::: Texto fornecido

Na contramão dos apelos de cientistas, da sociedade civil, de líderes religiosos, e de milhões de cidadãos ao redor do mundo por medidas concretas a favor da vida e do desenvolvimento sustentável, a Agência Nacional do Petróleo, Gás Natural e Biocombustíveis (ANP), realizará, na quarta-feira (10), a 16ª Rodada de Licitação de Blocos para Exploração e Produção de Petróleo e Gás Natural. A iniciativa do governo brasileiro reforça a aposta em um modelo de  crescimento econômico insustentável e sujo, que prejudica não só o meio ambiente, mas toda a população que depende de atividades como turismo e pesca artesanal (veja mais no quadro 2).

Em uma área de quase 30 mil quilômetros quadrados, 36 blocos localizados em sete setores de cinco bacias sedimentares estarão abertos para que as empresas explorem seus potenciais de extração. Nessas localidades, ainda não é possível determinar o tamanho exato das reservas. No entanto, já se sabe que existem enormes riscos ambientais previstos nas regiões a serem leiloadas. 

A bacia de Camamu-Almada, que situa-se na costa leste brasileira, entre as cidades de Salvador e Ilhéus, na Bahia, é um dos melhores exemplos. Ao prosseguir com a oferta de exploração de petróleo na região, a ANP ameaça o Parque Nacional Marinho dos Abrolhos, local que apresenta a maior biodiversidade marinha do Atlântico Sul e é mundialmente conhecido por ser berçário das baleias-jubarte. Para a 16ª Rodada de Licitações, estão em oferta quatro blocos exploratórios nesta região – totalizando uma área de 2.985,74 km².

Sensibilidade de Abrolhos a acidentes é enorme 

Segundo as Cartas de Sensibilidade Ambiental a Derramamentos de Óleo do Ministério do Meio Ambiente, numa escala de 1 a 10, a região do sul da Bahia e de Abrolhos ficou em 9, alcançando quase o nível máximo sensibilidade.

Já a bacia de Jacuípe, também localizada na margem continental leste brasileira, no estado da Bahia, apresenta limite geográfico a sudoeste com Camamu-Almada e conta com outros três blocos estritamente marítimos, em uma área de pouco mais de 2 mil km². A exploração nessa área também representa sérios riscos para Abrolhos.

Embora recomendações técnicas feitas pelo Instituto Brasileiro do Meio Ambiente e dos Recursos Naturais Renováveis (IBAMA) apontem a grande sensibilidade do local, o presidente do instituto, Eduardo Fortunato Bim, e o diretor-geral da ANP, Décio Oddone, assinaram a autorização para o leilão – inclusive reconhecendo o risco de derrames acidentais atingirem “em curto espaço de tempo importantes áreas com espécies endêmicas e ameaçadas”. 

Em abril de 2019, quando o presidente do IBAMA assinou a autorização, diversas organizações da sociedade civil criaram abaixo-assinados solicitando que os blocos não sejam leiloados. Além disso, a 350.org Brasil e o Ministério Público Federal (MPF) propuseram ações civis públicas para impedir o leilão desses blocos. Porém, ainda não foram obtidas decisões da Justiça Federal e do estado da Bahia quanto à proibição, fazendo com que o IBAMA siga com a licença.

::::::
::: Trecho da listagem

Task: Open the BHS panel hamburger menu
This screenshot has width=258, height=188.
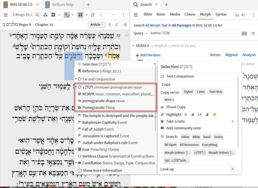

::::::

Tarefas propostas:
a – No texto sobre o leilão de petróleo, que nota a região do sul da Bahia e de Abrolhos recebeu na escala de sensibilidade a derramamentos de óleo?
b – Copie do texto sobre o leilão de petróleo o trecho entre "Sensibilidade de Abrolhos" e "riscos para Abrolhos.", inclusive.
c – As afirmações a seguir estão de acordo com o texto sobre o leilão de petróleo? Responda sim ou não a cada uma e cite as palavras do texto que decidem a resposta.
(i) A 16ª Rodada oferece quatro blocos exploratórios na bacia de Camamu-Almada.
(ii) A bacia de Jacuípe tem blocos tanto em terra quanto no mar.
(iii) A Justiça Federal já proibiu o leilão desses blocos.

Tarefas resolvidas:
a – Nota 9, numa escala de 1 a 10.

b –
Sensibilidade de Abrolhos a acidentes é enorme 

Segundo as Cartas de Sensibilidade Ambiental a Derramamentos de Óleo do Ministério do Meio Ambiente, numa escala de 1 a 10, a região do sul da Bahia e de Abrolhos ficou em 9, alcançando quase o nível máximo sensibilidade.

Já a bacia de Jacuípe, também localizada na margem continental leste brasileira, no estado da Bahia, apresenta limite geográfico a sudoeste com Camamu-Almada e conta com outros três blocos estritamente marítimos, em uma área de pouco mais de 2 mil km². A exploração nessa área também representa sérios riscos para Abrolhos.

c –
(i) Sim: "estão em oferta quatro blocos exploratórios nesta região".
(ii) Não: "conta com outros três blocos estritamente marítimos".
(iii) Não: "ainda não foram obtidas decisões da Justiça Federal e do estado da Bahia quanto à proibição".